Narrowing the scope of common-carrier theories has special importance when dealing with expressive associations, as opposed to companies offering limited or constraining physical infrastructure, such as phone companies or internet backbone entities. The media companies here are not at all like such physical and technological pipelines, but rather are merely popular and large-scale versions of what any internet user could do on their own by hosting a website, chatroom, or other interactive service on readily available website hosts or purchased servers. That some social media entities have many users and hence a broad reach does not make them a monopoly given the myriad other paths to send to and receive information from anyone interested. Indeed, they are in a market that is literally teeming with competition. Users and advertisers are not limited to any given company’s service but can and do use multiple curated social media forums simultaneously, at low or no cost. And social media organizers can gain and lose non- exclusive market share precisely based on their content moderation choices, which ultimately shape the community of users and scope and tone of content that better fit the expressive association they are seeking to create.

Third, governmental benefits provided to corporations or interactive media platforms do not alter the First Amendment rights of such platforms and may not be conditioned on the waiver of such rights. The Fifth Circuit’s seeming disdain for the notion that corporations are protected by the First Amendment, Pet. App. (22-555) 3a, ignores decades of precedent and ignores that at the end of the day corporations are no more than associations of people coming together for common purposes, including expression. That they do so in order to make money does nothing to distinguish social media platforms from newspapers, magazines, television companies, book publishers, videogame companies, or any other for-profit company that engages in speech and associational activities.

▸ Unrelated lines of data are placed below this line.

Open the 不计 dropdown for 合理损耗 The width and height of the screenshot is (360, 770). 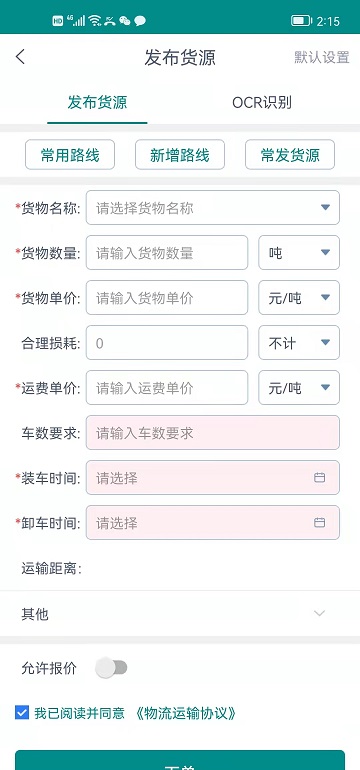point(299,343)
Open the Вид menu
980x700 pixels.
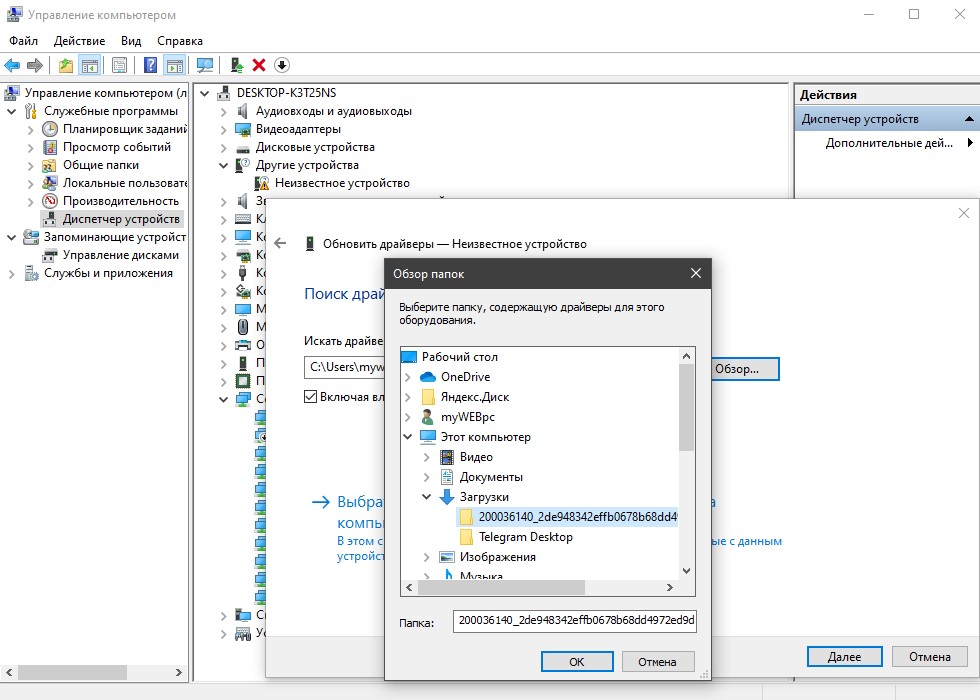(x=131, y=41)
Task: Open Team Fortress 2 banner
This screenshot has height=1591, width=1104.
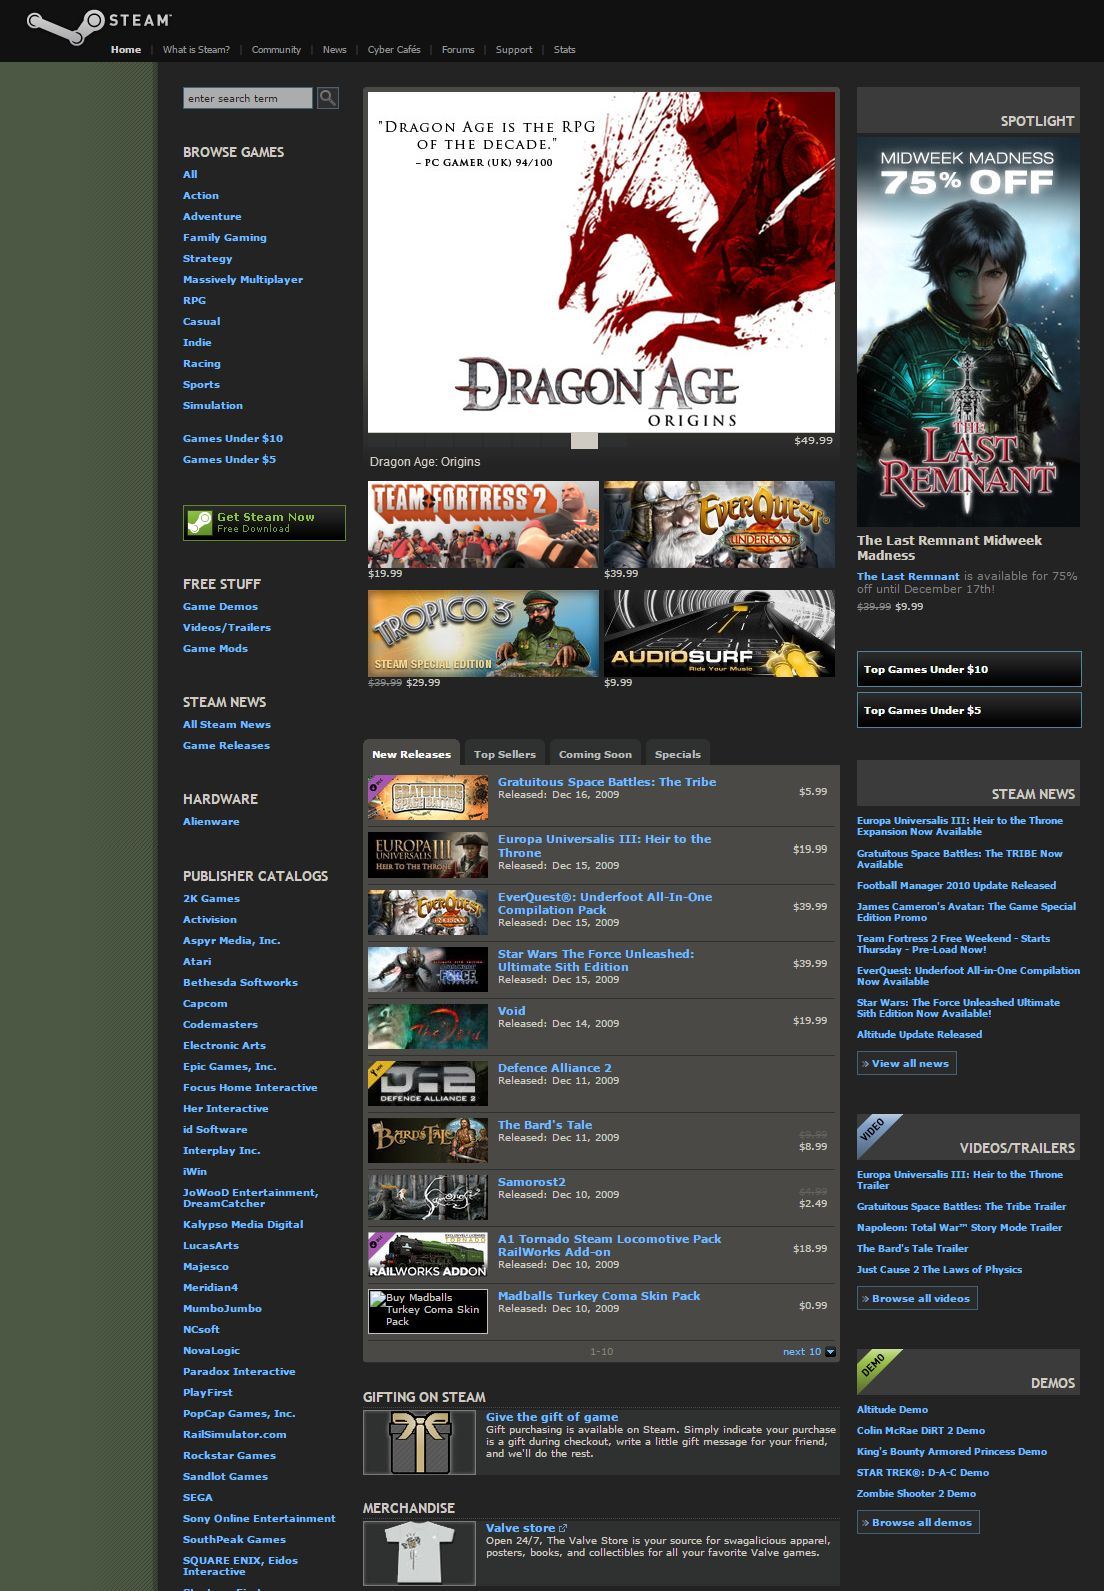Action: (483, 524)
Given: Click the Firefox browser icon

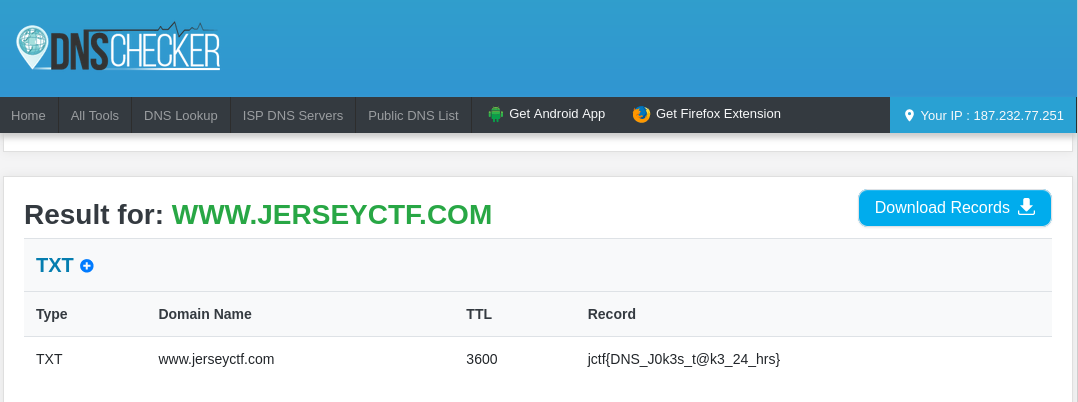Looking at the screenshot, I should [x=641, y=114].
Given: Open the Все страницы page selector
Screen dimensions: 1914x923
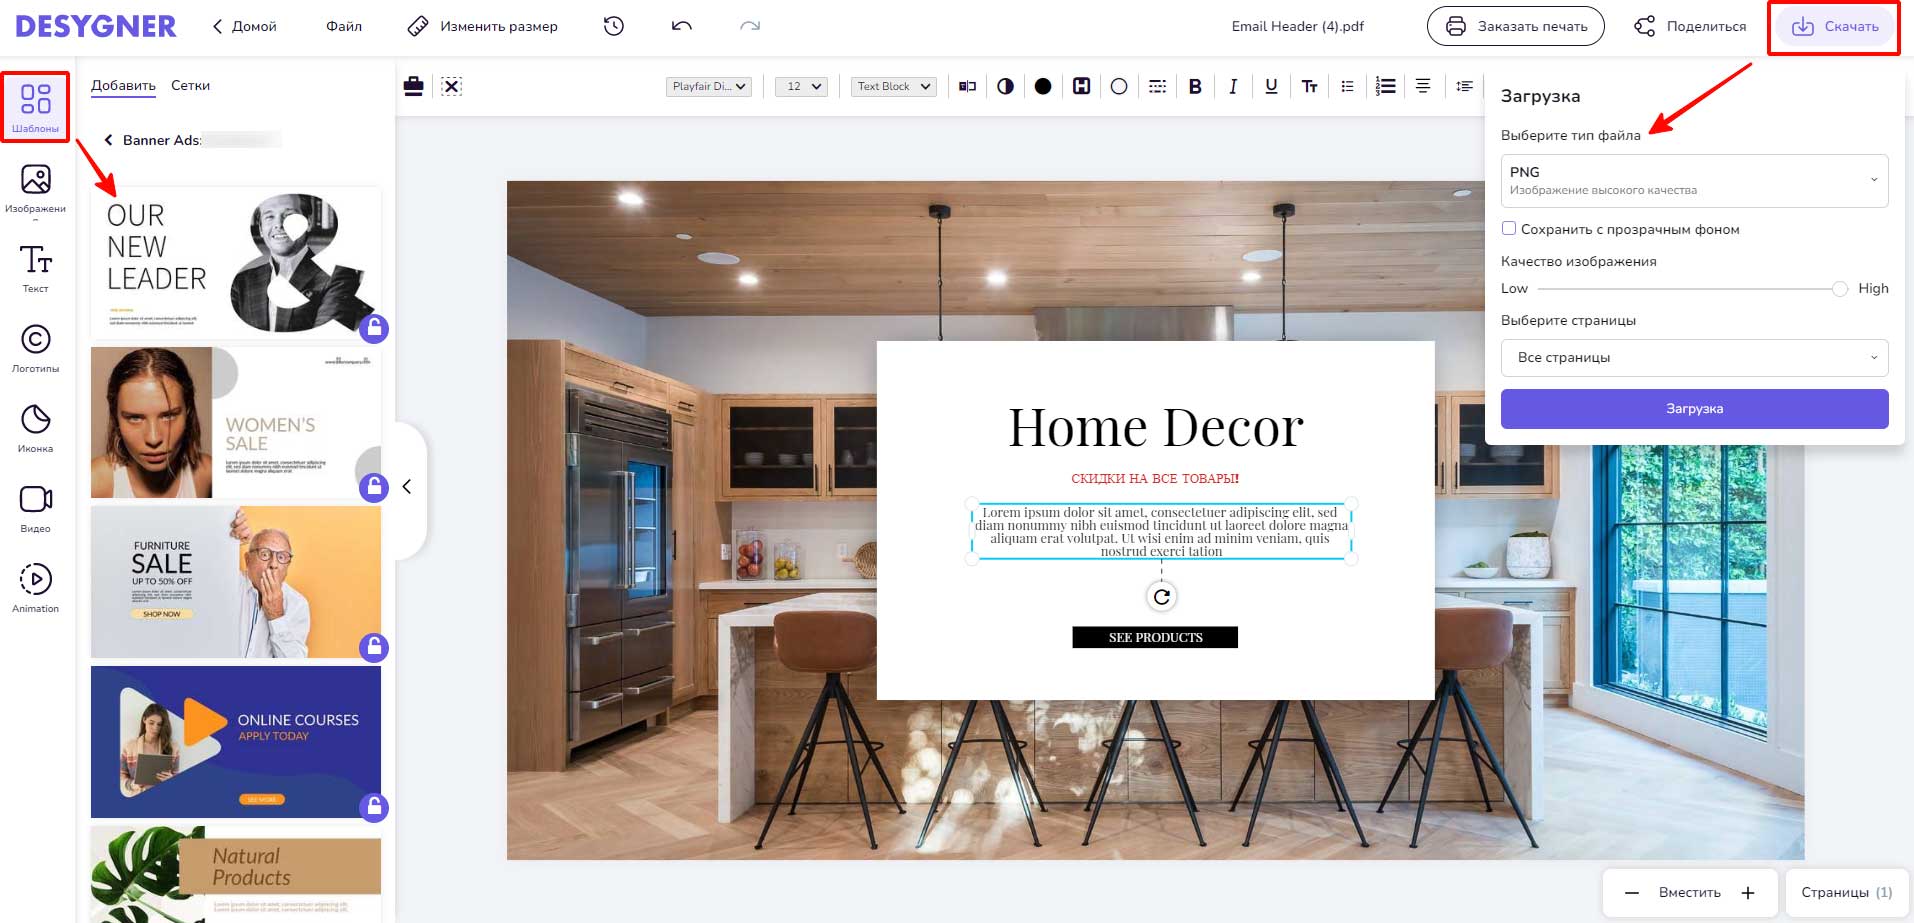Looking at the screenshot, I should 1694,358.
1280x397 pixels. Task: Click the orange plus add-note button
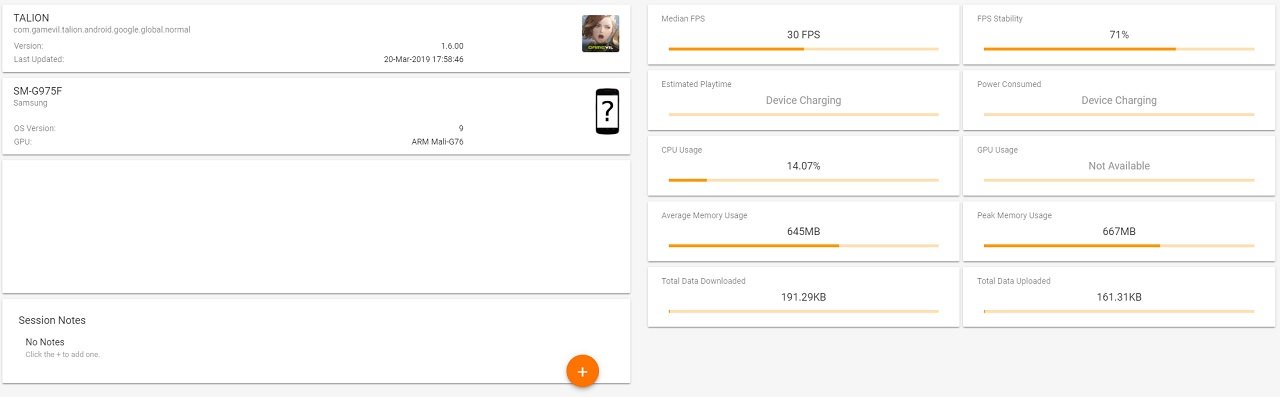coord(582,371)
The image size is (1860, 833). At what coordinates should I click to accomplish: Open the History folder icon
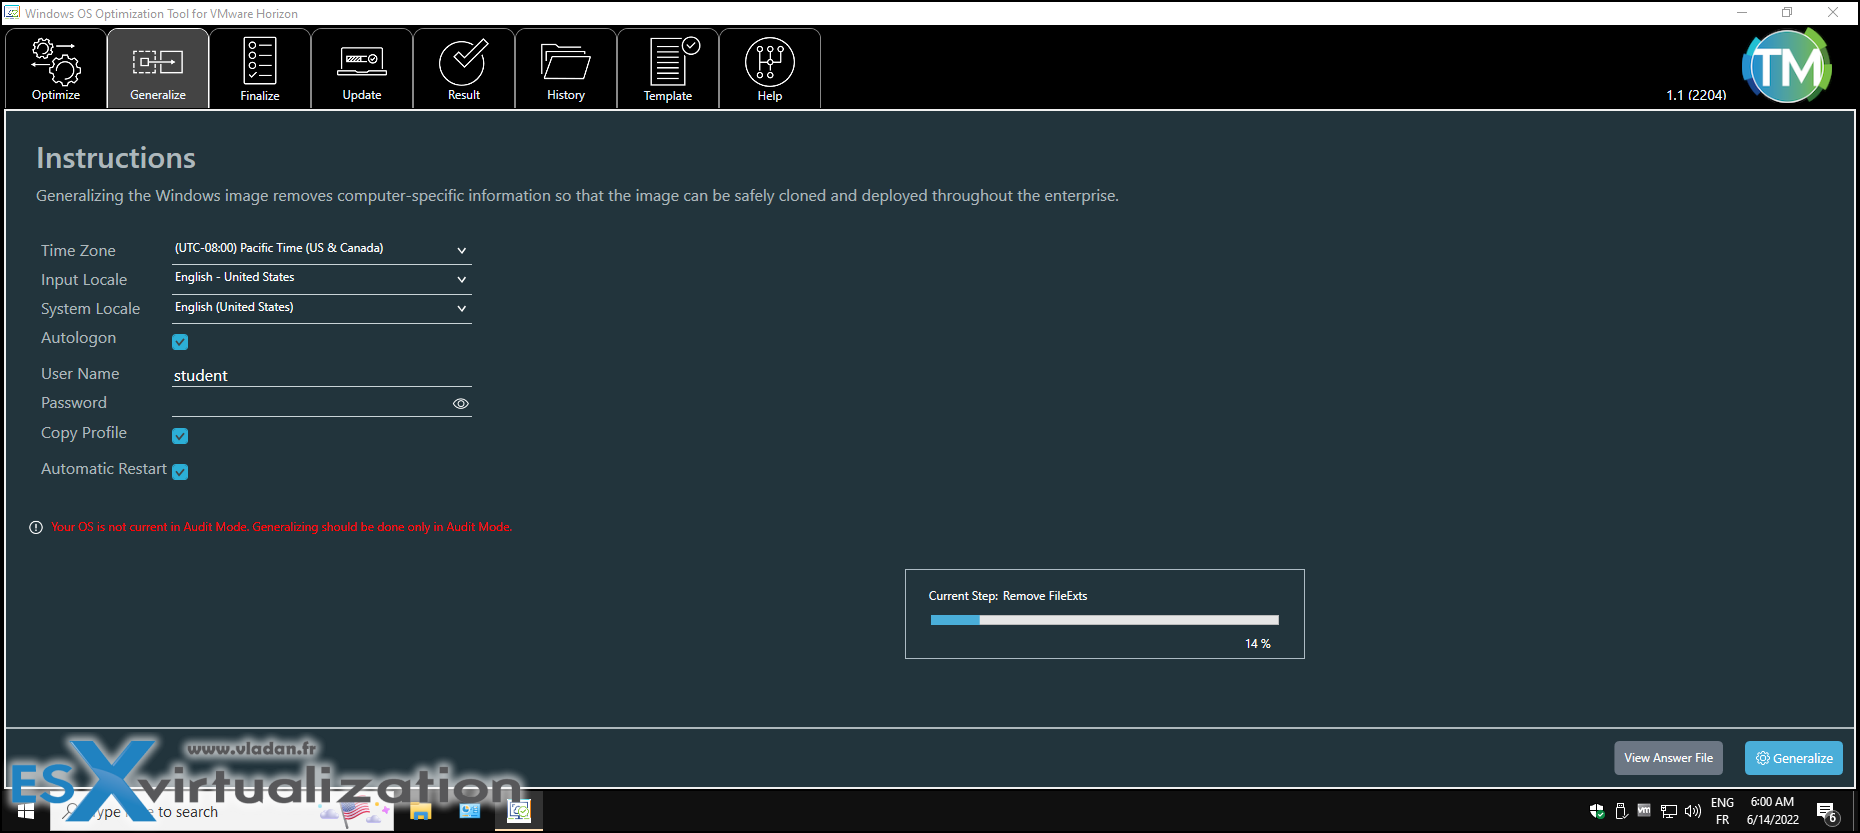(566, 62)
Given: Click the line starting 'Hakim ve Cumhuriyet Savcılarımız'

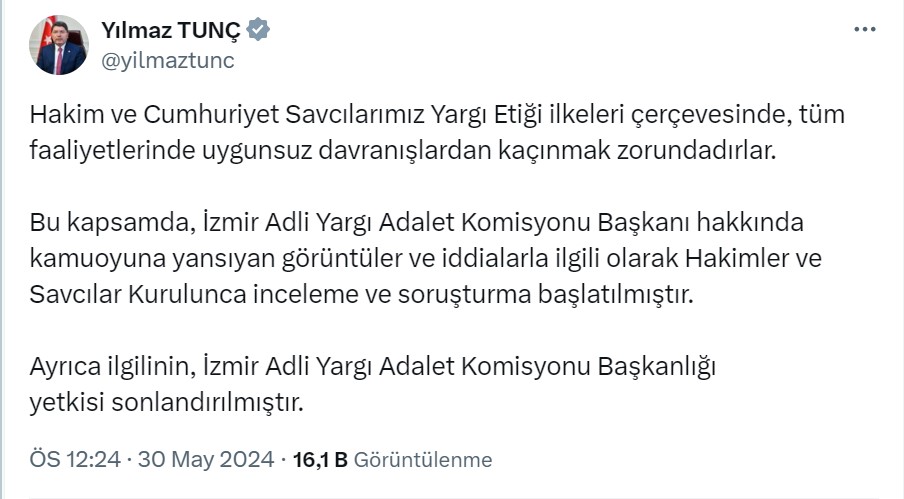Looking at the screenshot, I should tap(437, 114).
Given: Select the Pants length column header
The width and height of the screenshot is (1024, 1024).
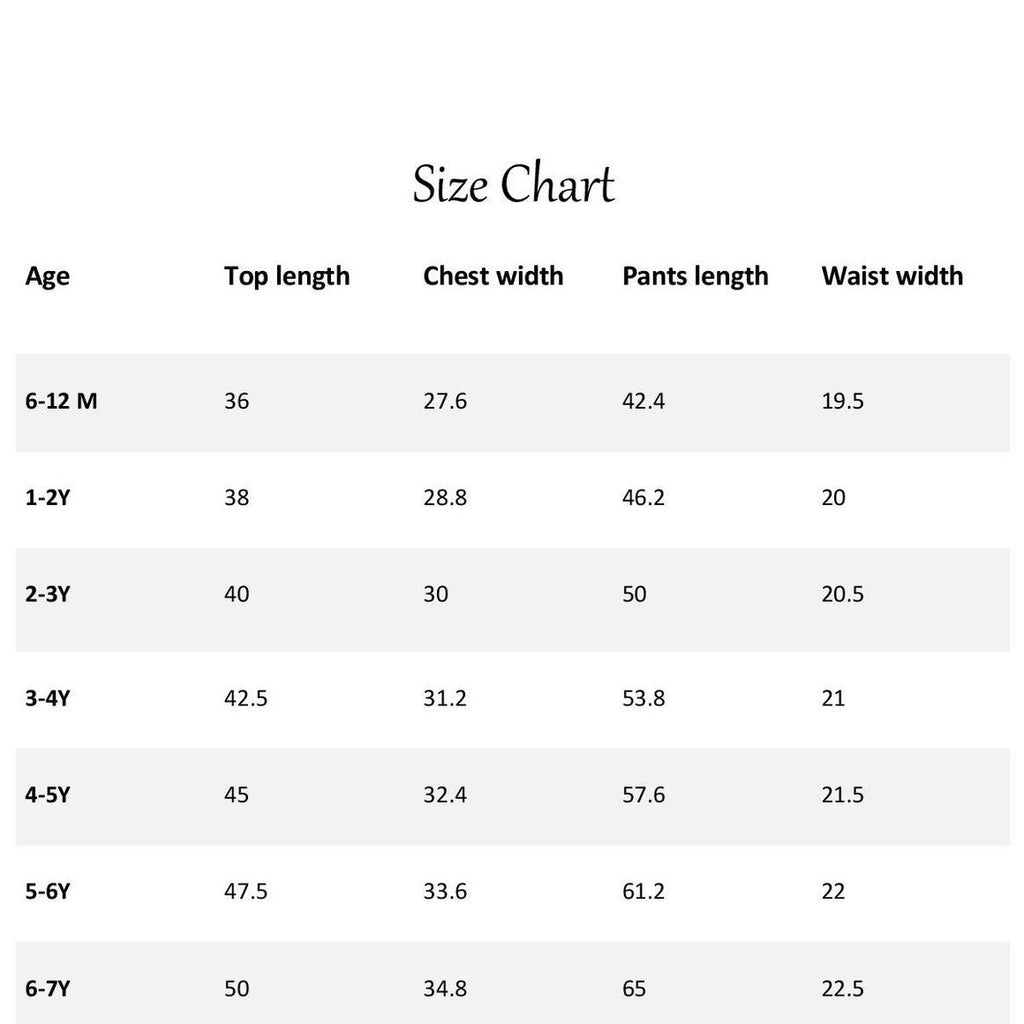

Similarly, the additional benefits provided to interactive computer services and their users by Section 230 do not negate the expressive and associational qualities of the terms and application of content and user moderation policies. Section 230 provides protection beyond that of the First Amendment, but it does not act as a substitute for or negation of First Amendment protection. And even the terms of Section 230 itself distinguish between the speech of individual users of a particular platform and the expressive and associational choices made by the platform itself.